Task requirements: With the pictures left out, restate every entry word for word.

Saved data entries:
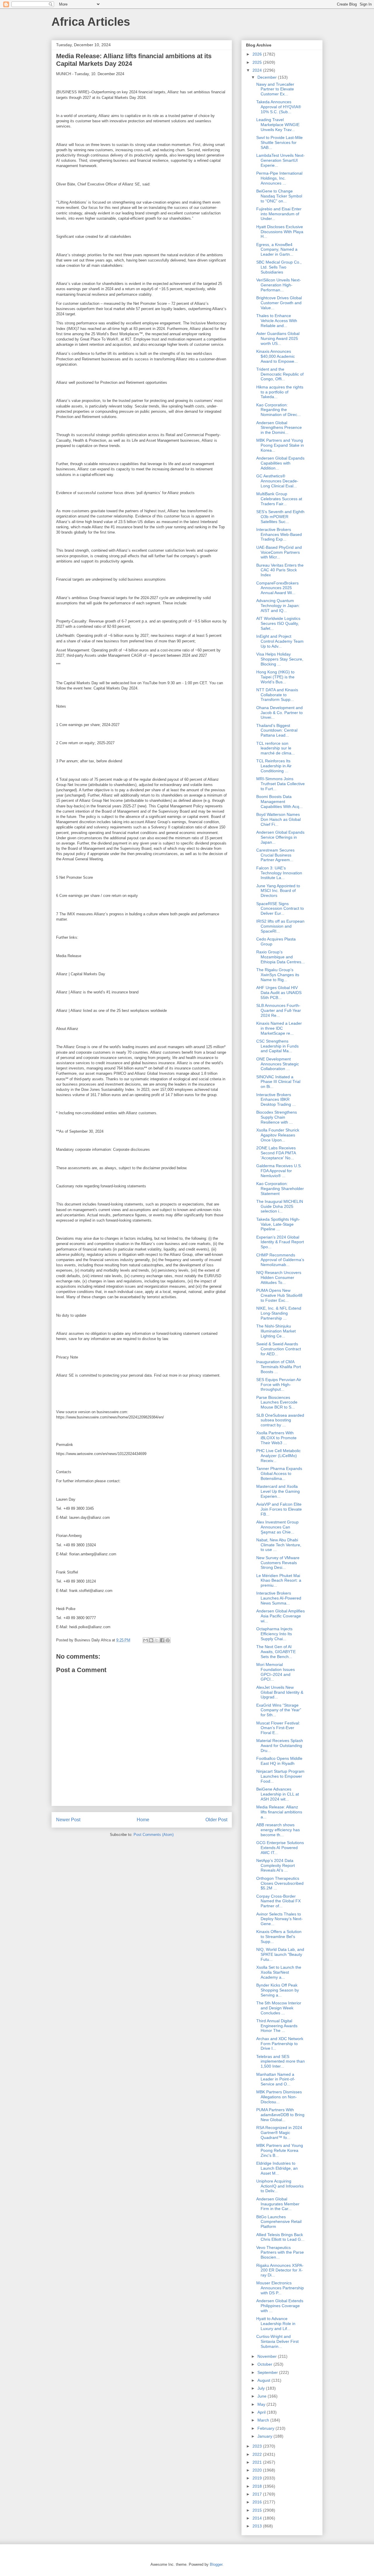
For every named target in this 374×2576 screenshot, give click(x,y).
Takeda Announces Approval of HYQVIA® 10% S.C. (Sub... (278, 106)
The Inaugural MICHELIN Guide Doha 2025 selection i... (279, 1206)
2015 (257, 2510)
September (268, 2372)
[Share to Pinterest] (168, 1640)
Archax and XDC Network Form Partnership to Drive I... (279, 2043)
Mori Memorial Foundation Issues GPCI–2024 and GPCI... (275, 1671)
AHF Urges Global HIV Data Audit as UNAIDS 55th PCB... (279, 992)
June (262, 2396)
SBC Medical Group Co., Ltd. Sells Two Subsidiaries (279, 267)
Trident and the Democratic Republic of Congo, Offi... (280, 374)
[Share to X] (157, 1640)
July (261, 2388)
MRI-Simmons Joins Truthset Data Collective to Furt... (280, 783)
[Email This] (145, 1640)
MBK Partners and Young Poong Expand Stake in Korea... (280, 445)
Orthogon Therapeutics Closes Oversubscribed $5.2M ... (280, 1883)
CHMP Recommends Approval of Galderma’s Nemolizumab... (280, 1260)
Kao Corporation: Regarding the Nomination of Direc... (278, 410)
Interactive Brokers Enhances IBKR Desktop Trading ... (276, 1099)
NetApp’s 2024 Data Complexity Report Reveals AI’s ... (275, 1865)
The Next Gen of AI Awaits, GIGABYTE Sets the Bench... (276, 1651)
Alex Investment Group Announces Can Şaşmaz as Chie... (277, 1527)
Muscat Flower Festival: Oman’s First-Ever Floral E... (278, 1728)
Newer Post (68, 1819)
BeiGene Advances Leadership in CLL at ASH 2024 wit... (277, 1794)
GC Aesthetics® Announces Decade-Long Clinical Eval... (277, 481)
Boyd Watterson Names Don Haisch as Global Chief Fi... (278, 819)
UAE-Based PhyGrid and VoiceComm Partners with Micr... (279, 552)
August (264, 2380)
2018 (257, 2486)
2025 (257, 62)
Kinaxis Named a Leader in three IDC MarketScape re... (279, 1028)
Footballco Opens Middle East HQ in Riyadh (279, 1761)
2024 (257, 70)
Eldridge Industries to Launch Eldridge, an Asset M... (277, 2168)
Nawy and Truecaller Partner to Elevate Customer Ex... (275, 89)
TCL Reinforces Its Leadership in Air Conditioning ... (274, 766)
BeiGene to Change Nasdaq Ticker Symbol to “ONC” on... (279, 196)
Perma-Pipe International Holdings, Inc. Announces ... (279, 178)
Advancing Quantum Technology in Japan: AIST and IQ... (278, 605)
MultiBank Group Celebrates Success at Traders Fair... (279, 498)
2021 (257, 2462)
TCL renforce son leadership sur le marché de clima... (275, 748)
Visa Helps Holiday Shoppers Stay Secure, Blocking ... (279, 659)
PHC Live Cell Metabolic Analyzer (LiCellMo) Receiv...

Your response:
For every named target in this 374×2576 screenshot, give click(x,y).
Takeda Announces Approval of HYQVIA® 10% S.C. (Sub... (278, 106)
The Inaugural MICHELIN Guide Doha 2025 selection i... (279, 1206)
2015 (257, 2510)
September (268, 2372)
[Share to Pinterest] (168, 1640)
Archax and XDC Network Form Partnership to Drive I... (279, 2043)
Mori Memorial Foundation Issues GPCI–2024 and GPCI... (275, 1671)
AHF Urges Global HIV Data Audit as UNAIDS 55th PCB... (279, 992)
June (262, 2396)
SBC Medical Group Co., Ltd. Sells Two Subsidiaries (279, 267)
Trident and the Democratic Republic of Congo, Offi... (280, 374)
[Share to X] (157, 1640)
July (261, 2388)
MRI-Simmons Joins Truthset Data Collective to Furt... (280, 783)
[Email This] (145, 1640)
MBK Partners and Young Poong Expand Stake in Korea... (280, 445)
Orthogon Therapeutics Closes Oversubscribed $5.2M ... (280, 1883)
CHMP Recommends Approval of Galderma’s Nemolizumab... (280, 1260)
Kao Corporation: Regarding the Nomination of Direc... (278, 410)
Interactive Brokers Enhances IBKR Desktop Trading ... (276, 1099)
NetApp’s 2024 Data Complexity Report Reveals AI’s ... (275, 1865)
The Next Gen of AI Awaits, GIGABYTE Sets the Bench... (276, 1651)
Alex Investment Group Announces Can Şaşmaz as Chie... (277, 1527)
Muscat Flower Festival: Oman’s First-Ever Floral E... (278, 1728)
Newer Post (68, 1819)
BeiGene Advances Leadership in CLL at ASH 2024 wit... (277, 1794)
GC Aesthetics® Announces Decade-Long Clinical Eval... (277, 481)
Boyd Watterson Names Don Haisch as Global Chief Fi... (278, 819)
UAE-Based PhyGrid and VoiceComm Partners with Micr... (279, 552)
August (264, 2380)
2018 (257, 2486)
2025 (257, 62)
Kinaxis Named a Leader in three IDC MarketScape re... (279, 1028)
Footballco Opens Middle East HQ in Riyadh (279, 1761)
2024 (257, 70)
Eldridge Industries to Launch Eldridge, an Asset M... (277, 2168)
Nawy and Truecaller Partner to Elevate Customer Ex... (275, 89)
TCL Reinforces Its Leadership in Air Conditioning ... (274, 766)
BeiGene to Change Nasdaq Ticker Symbol to “ONC” on... (279, 196)
Perma-Pipe International Holdings, Inc. Announces ... (279, 178)
Advancing Quantum Technology in Japan: AIST and IQ... (278, 605)
MultiBank Group Celebrates Success at Traders Fair... (279, 498)
2021 (257, 2462)
TCL renforce son leadership sur le marché de clima... (275, 748)
Visa Helps Holiday Shoppers Stay Secure, Blocking ... (279, 659)
PHC Live Cell Metabolic Analyzer (LiCellMo) Receiv...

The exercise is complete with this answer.